There has been a great deal of discussion about challenges to the consent model as a form of privacy protection. Privacy policies of organizations and the contracts they present to consumers for signature are notoriously long, complex and extremely difficult to understand. Over the past several years, my Office has set out to identify improvements to the current consent model. As a result of this work, we are in the process of finalizing our Guidelines for Consent, which will be released very soon and will come into effect in January 2019. These guidelines will set out practical and actionable guidance regarding what organizations should do to ensure they obtain meaningful consent. For example, organizations must put additional emphasis on the following key elements:
- Identify what personal information is being, or may be, collected about individuals;
- Clearly explain any disclosures of personal information to third parties, including the types of information being shared, and be as specific as possible in naming these third parties. For financial institutions, third parties would include FinTechs;
- Make individuals aware of the purposes for collection, use or disclosure in meaningful language, and in particular, highlighting any purposes that would not be obvious to the individual and/or reasonably expected based on the context (such as, big data analytics, profiling, or any activities unrelated to the financial service the customer seeks); and,
- Make individuals aware of meaningful risks of significant harm, or other consequences.
If the financial sector obtains express consent, informed as recommended in our guidelines, a reasonable level of privacy protection will be achieved. However, I have reason to believe that financial institutions and FinTechs may wish to proceed otherwiseand, under current law, I do not have the authority to require organizations to apply what I would argue are reasonable measures. It will take several years for concerned consumers to have their rights upheld by the courts.
I am therefore concerned about the changes in this Bill. The most direct way to rebalance this legislation would be to confer to my office the authority to order the financial sector to obtain explicit and truly informed consent.
Further to this, privacy law also requires organizations to implement a comprehensive, overarching security framework to prevent and protect against unauthorized breaches of personal information.
While financial institutions do a reasonable job of protecting the personal information under their control, emerging FinTechs need to pay careful attention to their obligations under PIPEDA as it pertains to safeguards, and the new breach reporting requirements to come into effect this November. All of these elements play a key role in protecting personal information held by the financial sector.
Effective privacy protection is central to consumers’ confidence and trust in emerging technologies.

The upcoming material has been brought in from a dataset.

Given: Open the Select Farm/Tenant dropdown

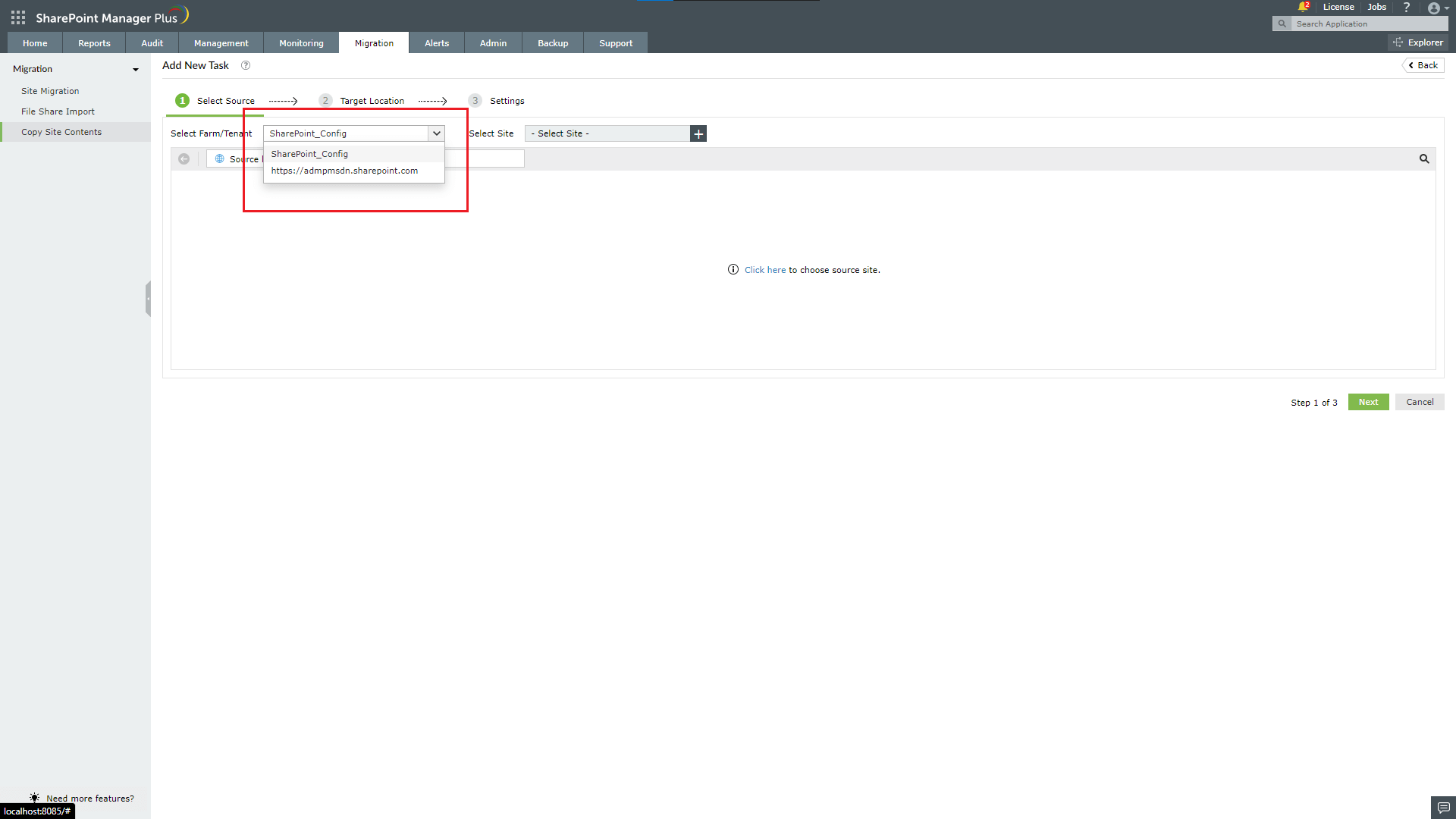Looking at the screenshot, I should pos(437,133).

Any personal information transfers that would be facilitated as a result of the amendments in Bill C‑74 need to be considered with all privacy obligations in mind, with the way in which organizations will apply them, and with any rules in upcoming regulations that may impact on privacy.
For the moment, I do not have reasonable assurance that the right balance has been reached or that Privacy by Design principles have been considered in the development of this legislation.
Thank you Chair and members of the Committee I look forward to your questions.